■ TEXTAUSZUG ■
○ ○ ○

# Forellenbarsche im Wörthersee in Kärnten?



## Lajos1 (8. Mai 2015)

Hallo,

ich hätte mal eine allgemeine Frage: gibt es Berichte oder Erkenntnisse über den Fang von Forellenbarschen im Wörthersee in Kärnten. In der Literatur (Unsere Süsswasserfische von Otto Schindler, Kosmos Verlag) wird schon 1959 auf einen Bestand im See hingewiesen.
Eine diesbezügliche Frage tauchte auch in der Sportfischerprüfung des Landesfischereiverbandes Bayern von 1962 auf.

Petri Heil

Lajos


----------



## Andal (8. Mai 2015)

*AW: Forellenbarsche im Wörthersee in Kärnten?*

Wenn du eine mehr als nur theoretische Chance auf Forellenbarsche in Kärnten haben willst, fahr an den Kleinsee. Da ist jedenfalls belegt, das welche vorkommen. Oder fahr gleich an den Lago Maggiore, da sollen sie auch wirklich fangbar sein, ebenfalls belegt.


----------



## Lajos1 (8. Mai 2015)

*AW: Forellenbarsche im Wörthersee in Kärnten?*

Hallo Andal,

Danke für Deine Auskunft. Ich habe allerdings kein Interesse dort zu fischen, mir ist nur wieder das Buch untergekommen und da ich nie was von Fängen im Wörthersee gehört oder gelesen habe wurde ich neugierig.

Petri Heil

Lajos


----------



## Ruti Island (8. Mai 2015)

http://mobile.austria.info/at/oesterreich-aktiv/tauchen-in-kaernten-945082.html


----------



## Andal (8. Mai 2015)

○ ○ ○

■ DATENAUSZUG ■

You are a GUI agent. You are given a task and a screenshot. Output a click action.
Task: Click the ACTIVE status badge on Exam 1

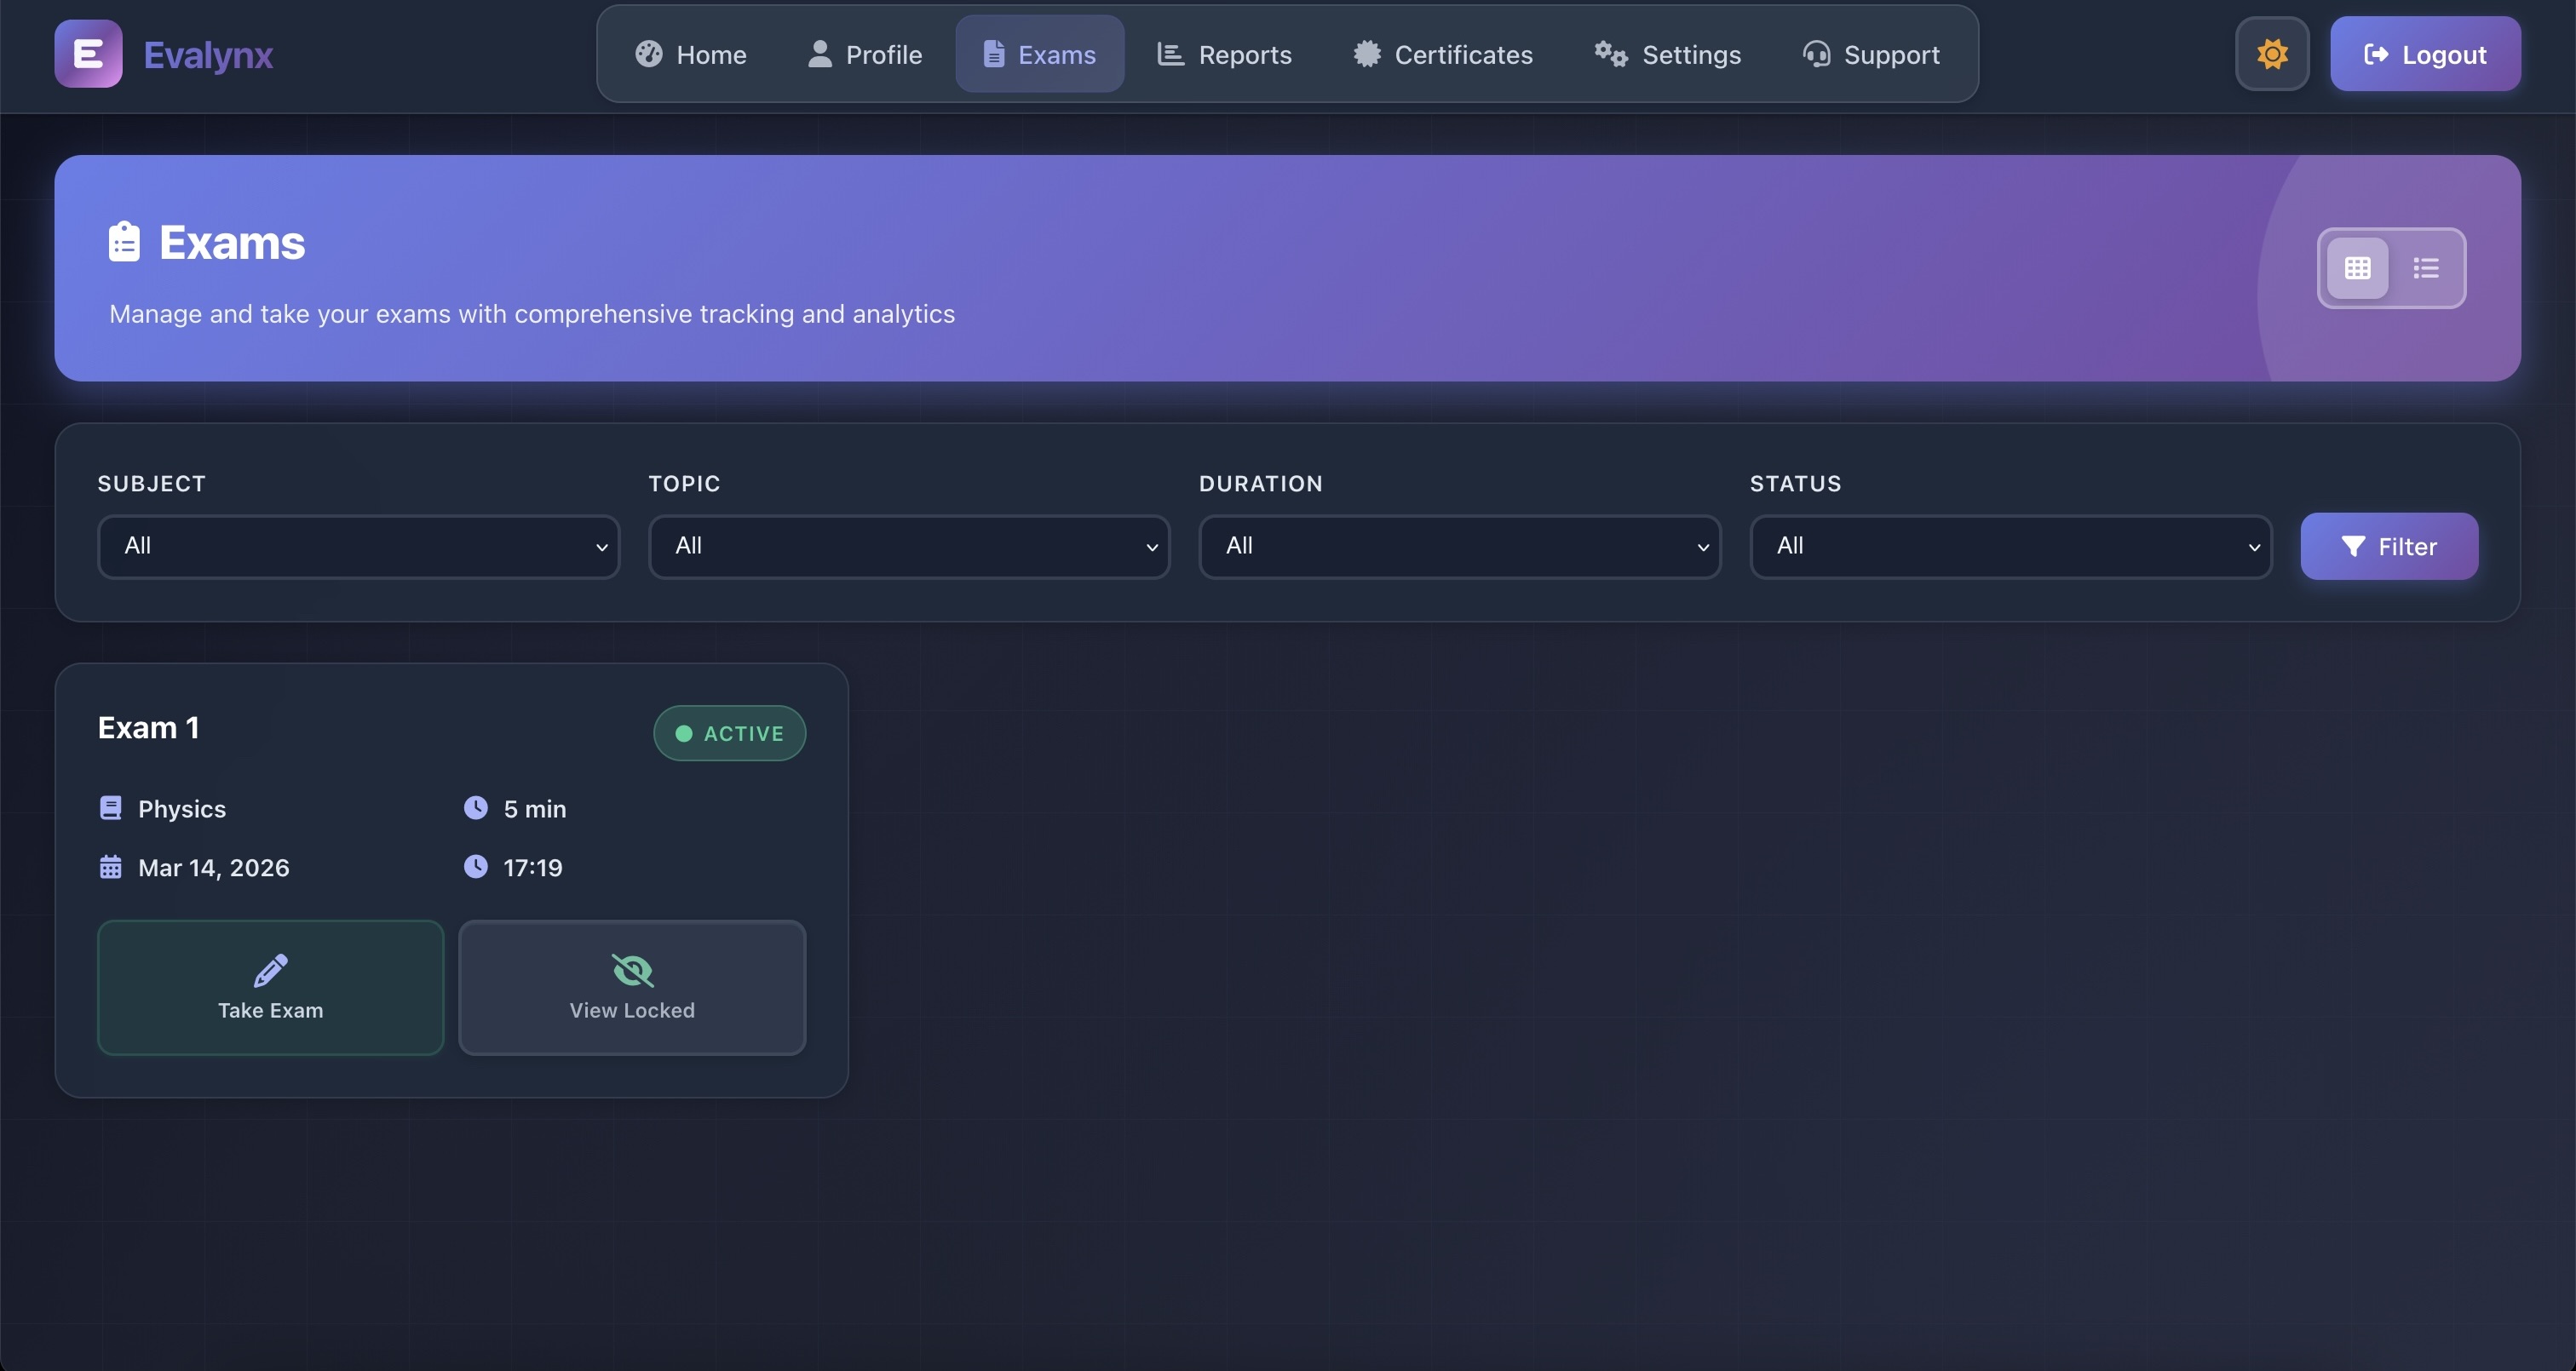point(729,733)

○ ○ ○

■ AUFGABENSTELLUNG ■
1. Übersetze den folgenden Satz aus dem Thread über Forellenbarsche im Wörthersee ins Englische: „Eine diesbezügliche Frage tauchte auch in der Sportfischerprüfung des Landesfischereiverbandes Bayern von 1962 auf.“
2. Knüpfe bitte an den Thread über Forellenbarsche im Wörthersee an und schreibe ihn von der Stelle weiter, an der er aufhört.

■ ANTWORTEN ■
1. A question on this subject also came up in the 1962 sport fishing exam of the Bavarian State Fishing Association.

2.
*AW: Forellenbarsche im Wörthersee in Kärnten?*

Es hat tatsächlich Anno haumichblau mal in einigen kärtner Seen solche eher uninspirierten Besatzversuche gegeben und die geistern immer noch in einigen Druckerzeugnissen herum. Das hält sich harnäckiger, als der Hausschwamm.

Ich hab selber so einen alten Schinken, in dem auf einen angeblichen Schwarzbarschbestand im Hartsee bei Rosenheim verwiesen wird. Aber da kannst du auf Barsch fischen, bis du selber schwarz wirst, einen Bass hat da noch nie einer gefangen, obwohl es angeblich immer noch welche probieren.


----------



## pateifel83 (21. Mai 2015)

*AW: Forellenbarsche im Wörthersee in Kärnten?*

hi,
ich komme aus kärnten-klagenfurt paar min vom Wörthersee weg.
Es gibt schon Forellenbarsche im See aber keinen großen Bestand. ich denke der gesetzte Bestand haltet sich gerade so.
Deswegen ist er auch ganzjährig geschont.
Es gibt bei uns in kärnten ein paar sehen wo es forellenbarsche gibt.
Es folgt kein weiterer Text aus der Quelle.